O ideal, na visão do especialista, é se comprometer com o nascimento de final feliz, considerando que o modo do nascimento vai depender das condições clínicas, técnicas e médicas. “No filme, vimos que tudo ia bem até a hora que não ia mais. Essa complicação não tem aviso prévio, simplesmente acontece”, afirmou.
Debate
Após os comentários iniciais dos convidados, houve um tempo dedicado ao debate entre especialistas, espectadores do evento e o coordenador do Cine Debate. O psiquiatra falou, por exemplo, que o filme mostra a mudança da relação entre o casal principal a partir do episódio do aborto.
“Eles eram um casal feliz, sonhavam com uma criança e tinham planos. Mas não se pode esperar uma reação simples de um casal que passa por isso. Penso que uma das piores perdas que podem existir é a do filho, por mais que isso seja trabalhado em terapia e racionalizado depois. Sempre haverá a lembrança da perda”, disse.
Bottura também comentou que, em certos acontecimentos, ninguém tem culpa, mas a tendências das pessoas é sempre procurar um culpado. Quando se trata de um problema com um filho, a tendência é que os pais sejam alvo, sobretudo a mãe.
“A culpa gera necessidade de se livrar desse sentimento. Para me livrar da culpa, culpo alguém. E a tristeza, misturada à revolta e culpa, se alonga no tempo.
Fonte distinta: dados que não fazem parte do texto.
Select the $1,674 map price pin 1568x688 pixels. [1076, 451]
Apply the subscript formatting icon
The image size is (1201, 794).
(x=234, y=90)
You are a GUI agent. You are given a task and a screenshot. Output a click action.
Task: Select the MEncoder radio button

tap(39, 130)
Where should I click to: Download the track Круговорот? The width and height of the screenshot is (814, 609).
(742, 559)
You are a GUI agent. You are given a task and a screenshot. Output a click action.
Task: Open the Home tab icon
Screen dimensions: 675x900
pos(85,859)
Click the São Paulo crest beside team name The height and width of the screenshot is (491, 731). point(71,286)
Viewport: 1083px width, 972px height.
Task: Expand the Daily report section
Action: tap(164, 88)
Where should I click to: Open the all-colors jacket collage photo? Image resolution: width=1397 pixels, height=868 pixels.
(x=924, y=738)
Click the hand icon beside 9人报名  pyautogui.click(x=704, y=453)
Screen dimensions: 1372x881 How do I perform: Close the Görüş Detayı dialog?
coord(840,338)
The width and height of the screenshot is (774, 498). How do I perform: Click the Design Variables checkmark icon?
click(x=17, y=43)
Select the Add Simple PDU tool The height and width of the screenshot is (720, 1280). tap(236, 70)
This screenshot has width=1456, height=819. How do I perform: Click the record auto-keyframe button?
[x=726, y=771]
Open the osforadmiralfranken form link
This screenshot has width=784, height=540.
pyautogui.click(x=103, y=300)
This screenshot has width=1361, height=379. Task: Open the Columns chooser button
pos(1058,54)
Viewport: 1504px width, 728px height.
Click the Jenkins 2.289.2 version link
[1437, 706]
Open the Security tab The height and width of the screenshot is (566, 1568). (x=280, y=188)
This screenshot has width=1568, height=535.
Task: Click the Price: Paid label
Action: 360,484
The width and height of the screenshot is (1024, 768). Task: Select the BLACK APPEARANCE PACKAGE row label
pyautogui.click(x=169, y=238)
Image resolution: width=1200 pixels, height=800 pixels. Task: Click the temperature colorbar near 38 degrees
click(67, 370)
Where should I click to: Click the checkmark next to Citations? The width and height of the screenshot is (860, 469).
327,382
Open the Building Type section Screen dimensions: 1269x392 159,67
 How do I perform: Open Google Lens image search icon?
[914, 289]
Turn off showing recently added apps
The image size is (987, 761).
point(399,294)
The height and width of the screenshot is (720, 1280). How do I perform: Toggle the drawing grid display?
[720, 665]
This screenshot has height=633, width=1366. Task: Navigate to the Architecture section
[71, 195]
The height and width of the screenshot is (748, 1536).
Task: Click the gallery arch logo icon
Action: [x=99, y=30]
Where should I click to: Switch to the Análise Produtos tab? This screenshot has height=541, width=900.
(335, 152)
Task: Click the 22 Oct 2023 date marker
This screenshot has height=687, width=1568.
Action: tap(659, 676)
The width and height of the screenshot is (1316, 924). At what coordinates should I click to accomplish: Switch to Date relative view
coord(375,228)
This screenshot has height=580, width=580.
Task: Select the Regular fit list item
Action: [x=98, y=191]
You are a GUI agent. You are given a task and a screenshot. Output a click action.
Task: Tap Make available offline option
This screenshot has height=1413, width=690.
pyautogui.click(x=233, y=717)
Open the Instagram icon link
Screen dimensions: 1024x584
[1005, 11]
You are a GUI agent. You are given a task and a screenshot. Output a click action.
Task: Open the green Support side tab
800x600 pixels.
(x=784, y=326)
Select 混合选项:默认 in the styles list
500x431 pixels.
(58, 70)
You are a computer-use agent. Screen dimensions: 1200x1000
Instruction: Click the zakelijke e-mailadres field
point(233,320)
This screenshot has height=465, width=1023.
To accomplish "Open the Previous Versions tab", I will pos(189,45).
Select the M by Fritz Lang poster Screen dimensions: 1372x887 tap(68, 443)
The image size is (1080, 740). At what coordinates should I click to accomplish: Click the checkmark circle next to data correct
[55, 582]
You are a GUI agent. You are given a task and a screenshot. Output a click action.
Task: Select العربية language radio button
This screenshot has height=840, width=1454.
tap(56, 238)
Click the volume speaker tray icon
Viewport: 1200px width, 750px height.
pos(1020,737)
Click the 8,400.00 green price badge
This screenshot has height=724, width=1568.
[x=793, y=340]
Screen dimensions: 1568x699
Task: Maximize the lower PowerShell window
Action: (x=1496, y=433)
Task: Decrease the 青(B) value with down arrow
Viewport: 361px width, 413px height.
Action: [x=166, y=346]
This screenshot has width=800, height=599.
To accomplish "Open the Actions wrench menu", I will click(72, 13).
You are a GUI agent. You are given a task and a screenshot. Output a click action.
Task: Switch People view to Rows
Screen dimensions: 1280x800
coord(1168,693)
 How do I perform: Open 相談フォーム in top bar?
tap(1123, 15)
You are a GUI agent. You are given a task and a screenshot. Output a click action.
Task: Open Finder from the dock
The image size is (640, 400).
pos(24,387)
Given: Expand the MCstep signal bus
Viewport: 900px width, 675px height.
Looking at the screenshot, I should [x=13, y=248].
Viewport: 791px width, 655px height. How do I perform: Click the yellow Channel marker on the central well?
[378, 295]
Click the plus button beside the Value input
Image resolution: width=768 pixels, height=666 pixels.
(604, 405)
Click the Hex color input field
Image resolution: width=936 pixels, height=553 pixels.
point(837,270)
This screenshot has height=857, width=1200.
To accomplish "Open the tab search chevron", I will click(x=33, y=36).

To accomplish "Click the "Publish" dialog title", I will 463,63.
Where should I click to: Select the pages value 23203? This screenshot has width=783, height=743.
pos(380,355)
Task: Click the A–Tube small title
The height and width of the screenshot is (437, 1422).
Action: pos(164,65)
Enquanto essa emoção, a tristeza, poderia ser compartilhada, ouvida e compreendida. Por mais que doa, a ferida tenderia a diminuir.”
Tentando encontrar aspectos de discussão clínica nos acontecimentos do filme, os espectadores perguntaram se seria possível mudar o destino da criança morta. Sônia Rolim lembrou que o médico, na ficção, diz que a maior probabilidade (de 60% a 70%) é que tenha faltado oxigênio para o bebê.
“O profissional realizou uma autopsia e não encontrou nada e deu o oxigênio como causa provável. Se fosse em um hospital, com oxigênio, a criança nasceria. Qualquer maternidade, pública ou privada, conta com um pediatra para aspirar ou passar oxigênio. Nesse caso, provavelmente o bebê teria sim sobrevivido, pelo que o médico do filme nos apresenta”, explicou a acadêmica.
Riechelman diz que lhe chamou atenção o fato de a criança nascer chorando, rosada e se mexendo. Somente depois de um instante é que ela para de chorar e fica roxa. Segundo sua explicação, quando há problema de oxigênio em um recém-nascido, a tendência é que a criança nasça com dificuldades e vá melhorando aos poucos, com o acompanhamento médico.
“Ela ter nascido chorando pode ser consequência do oxigênio, mas faz a gente pensar que pode ser outra coisa, como uma cardiopatia congênita, um problema metabólico ou uma questão de diabetes da mãe – várias coisas. Entendo que é um roteiro, mas se fosse para dizer que a criança morreu pelo parto, talvez fosse mais realista ter nascido morta”, afirmou o especialista.